The Impact of COVID-19 on Cellular Factors Influencing Red Blood Cell Aggregation Examined in Dextran: Possible Causes and Consequences

Abstract

Several studies have indicated that COVID-19 can lead to alterations in blood rheology, including an increase in red blood cell aggregation. The precise mechanisms behind this phenomenon are not yet fully comprehended. The latest findings suggest that erythrocyte aggregation significantly influences microcirculation, causes the formation of blood clots in blood vessels, and even damages the endothelial glycocalyx, leading to endothelial dysfunction. The focus of this research lies in investigating the cellular factors influencing these changes in aggregation and discussing potential causes and implications in the context of COVID-19 pathophysiology. For this purpose, the aggregation of erythrocytes in a group of 52 patients with COVID-19 pneumonia was examined in a 70 kDa Dextran solution, which eliminates the influence of plasma factors. Using image analysis, the velocities and sizes of the formed aggregates were investigated, determining their porosity. This study showed that the process of erythrocyte aggregation in COVID-19 patients, independent of plasma factors, leads to the formation of more compact, denser, three-dimensional aggregates. These aggregates may be less likely to disperse under circulatory shear stress, increasing the risk of thrombotic events. This study also suggests that cellular aggregation factors can be responsible for the thrombotic disorders observed long after infection, even when plasma factors have normalized. The results and subsequent broad discussion presented in this study can contribute to a better understanding of the potential complications associated with increased erythrocyte aggregation.

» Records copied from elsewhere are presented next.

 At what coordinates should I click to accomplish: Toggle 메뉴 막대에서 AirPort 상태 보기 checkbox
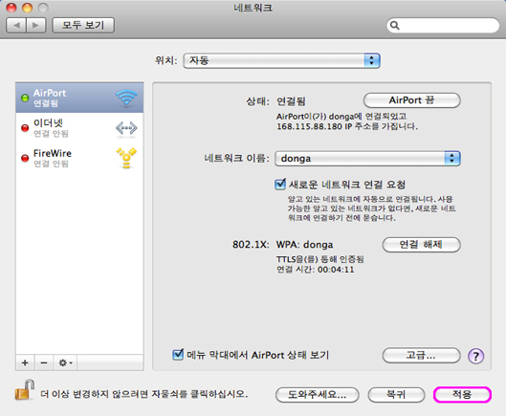click(178, 355)
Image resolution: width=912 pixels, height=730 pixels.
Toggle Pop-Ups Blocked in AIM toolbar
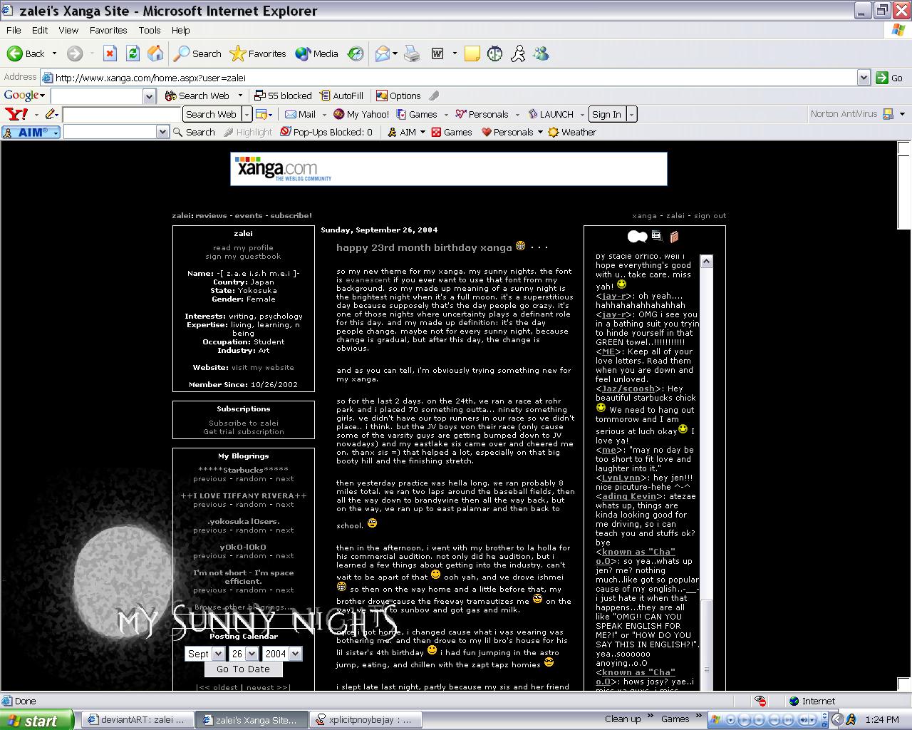pos(326,132)
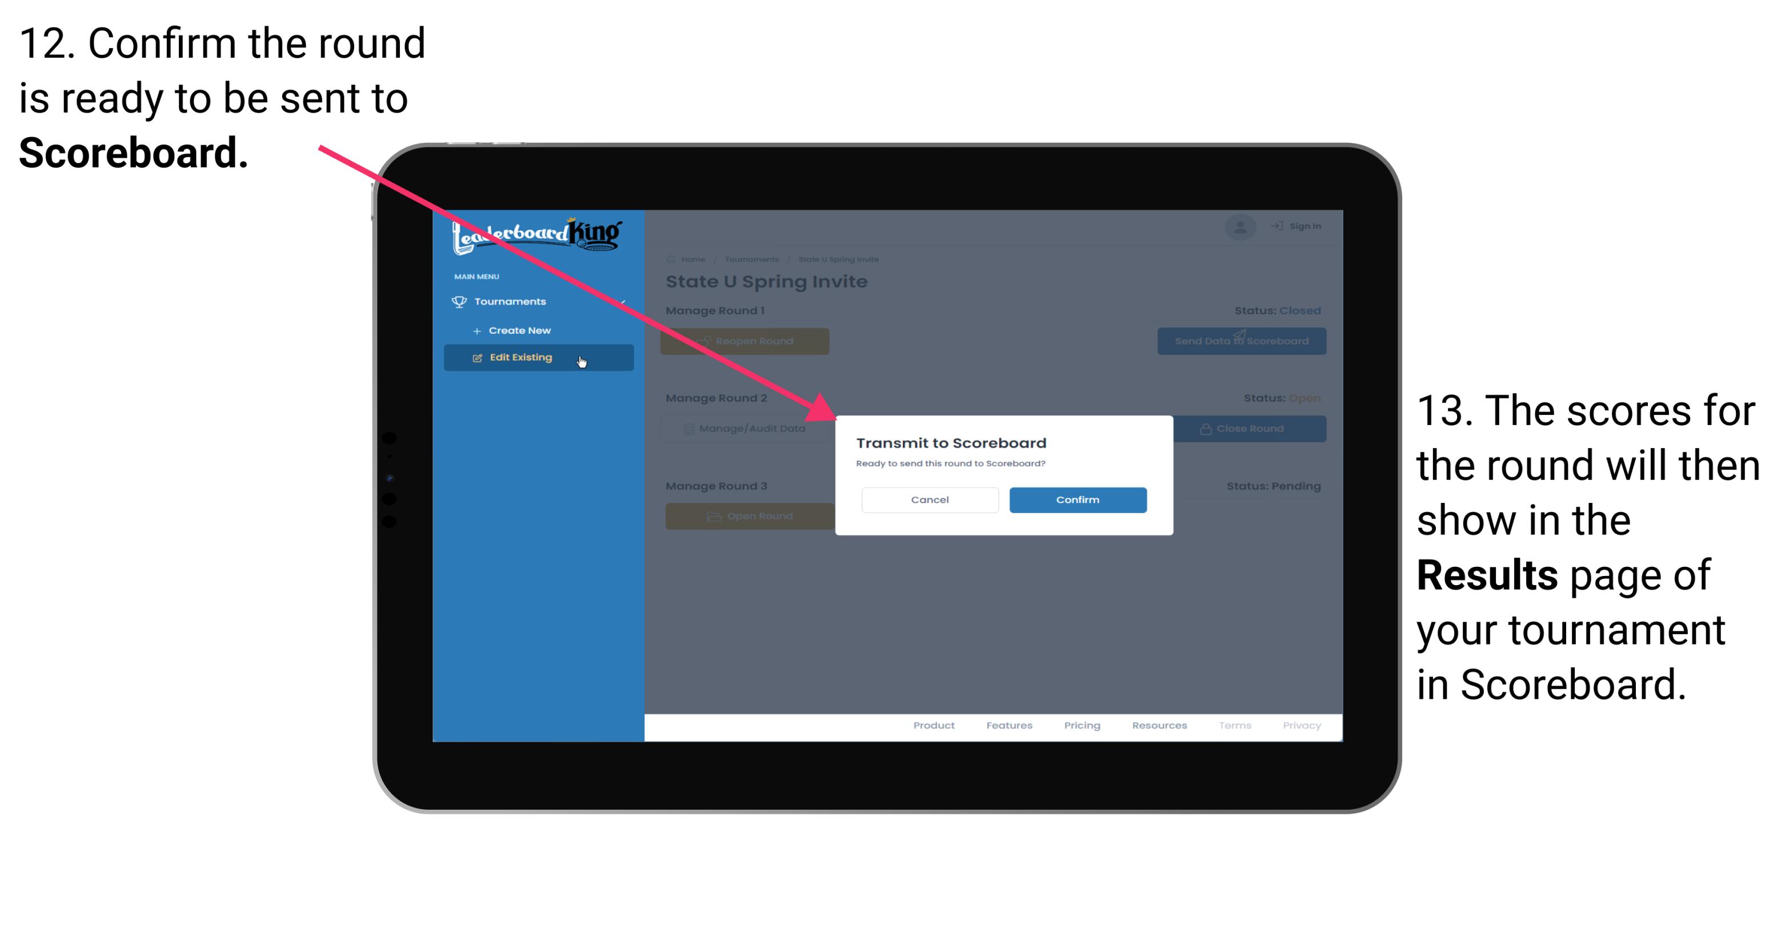Click the Tournaments trophy icon

point(459,300)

Keywords: COVID-19; blood rheology; pneumonia; porosity of aggregates; red blood cells aggregation.

Figure 1

The aggregate radius (r) and velocity (v) as a function of time for COVID-19 patients upon admission to hospital.

Figure 2

The peak aggregate radius for healthy subjects (H) and COVID-19 patients upon admission to hospital (0), after 1 week of hospitalization (1W), and 6 months after infection (6M). Values outside four and seven times the interquartile range were considered outliers and extremes, respectively. For significant differences between measurements or groups, the significance levels (p) for adjacent bars were shown.

Figure 3

The peak aggregate velocity for healthy subjects (H) and COVID-19 patients upon admission to hospital (0), after 1 week of hospitalization (1W), and 6 months after infection (6M). Values outside four and seven times the interquartile range were considered outliers and extremes, respectively. For significant differences between measurements or groups, the significance levels (p) for adjacent bars were shown.

Figure 4

The time to peak aggregate radius and velocity for healthy subjects (H) and COVID-19 patients at admission to hospital (0), after 1 week hospitalization (1W), and 6 months after infection (6M). Values outside 4 and 7 times the interquartile range were considered outliers and extremes, respectively.

Figure 5

The aggregate porosity for healthy subjects (H) and COVID-19 patients at admission to hospital (0), after 1 week hospitalization (1W), and 6 months after infection (6M). Values outside four times the interquartile range were considered outliers. For significant differences between measurements or groups, the significance levels (p) for adjacent bars were shown.

Figure 6

The consecutive images of red blood cell suspension (top) and the image time sequence composed from them (bottom) for COVID-19 patients upon admission to hospital.